It feels like a lifetime ago that the original Intel X25-M SATA SSD landed on my desk. As the first mainstream consumer SSD, it was easily the most significant development in PC storage in decades. While the industry has moved toward lightning-fast NVMe solutions, SATA drives are still going strong, proving they aren't just relics of a bygone era.
Kingston recently announced a massive milestone: they have shipped 100 million units of their A400 SATA SSD since its launch. Despite hitting the market in 2017, the A400 remains available today in 240GB, 480GB, and 960GB capacities.
The Enduring Value of Kingston A400 SATA SSDs
While the performance specs might seem modest at first glance, it is important to frame them correctly. The 960GB model claims read speeds of 500 MB/s and write speeds of 450 MB/s. By modern standards, these numbers are pedestrian; cutting-edge PCIe Gen 5 drives can theoretically offer 25 times that raw bandwidth.
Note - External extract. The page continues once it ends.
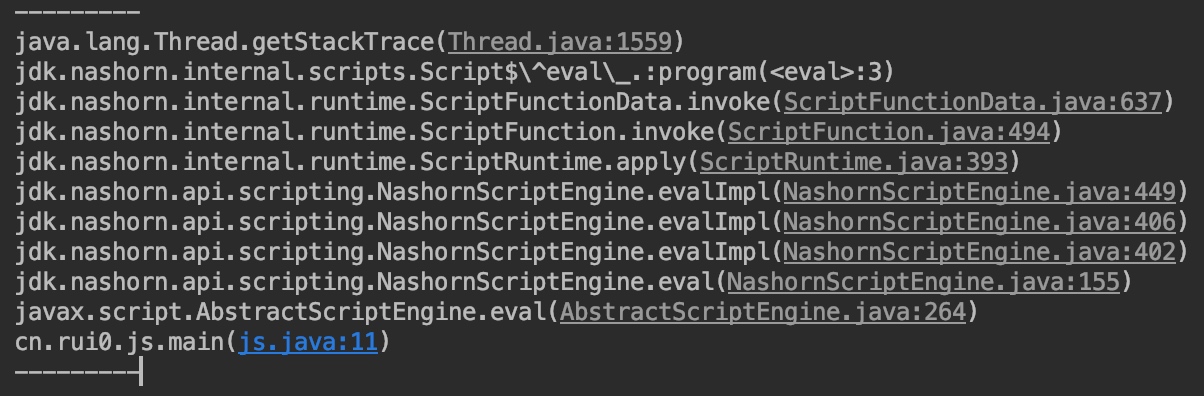The height and width of the screenshot is (396, 1204).
Task: Click the jdk.nashorn.internal.runtime.ScriptFunction.invoke text
Action: [x=365, y=132]
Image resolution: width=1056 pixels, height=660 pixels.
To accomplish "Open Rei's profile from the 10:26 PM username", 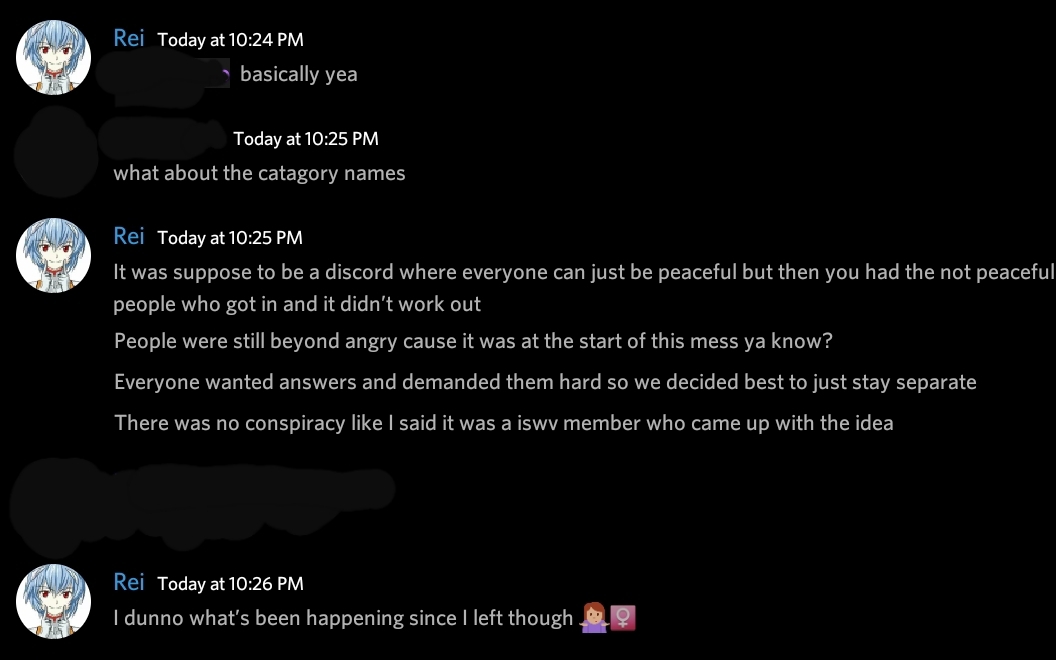I will [x=129, y=582].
However, the real comparison for a SATA SSD isn't against an M.2 drive, but against "antediluvian" mechanical hard drives (HDDs) with spinning magnetic platters. For many users, these drives are absolute "life savers" for breathing new life into older hardware.
Consider the impact on gaming performance and system responsiveness:
- HDD Load Times: In a Starfield loading test, an old-school HDD took 218 seconds to load a level.
- SATA SSD Load Times: The same task dropped to just 19 seconds with a SATA drive.
- Gen 5 NVMe Load Times: Even the fastest Gen 5 drive only shaved that down to just under 15 seconds.
When you look at the data, the jump from an HDD to a SATA SSD provides the vast majority of the perceived performance boost. The difference between a SATA drive and a top-tier NVMe drive is often marginal in real-world loading scenarios.
Why SATA Drives Maintain Relevance in 2026
Beyond pure speed, there are practical architectural reasons why SATA drives are still going strong in modern builds. One major factor is PCIe lane availability.
Because PCIe-based SSDs consume lanes that are often shared with your GPU, they can be a precious and limited commodity—especially on lower-spec motherboards. Using SATA for secondary mass storage allows you to preserve those valuable lanes for other components.
While recent fluctuations in SSD pricing mean the A400 might not feel like the bargain it once was, perspective helps. When the Intel X25-M launched, an 80GB model cost over $500. Today, paying roughly $190 for ten times that capacity is a different reality entirely, even if it sits near the price of a decent Gen 4 M.2 drive. For storage expansion and legacy PC upgrades, the SATA format remains a vital tool in any builder's arsenal.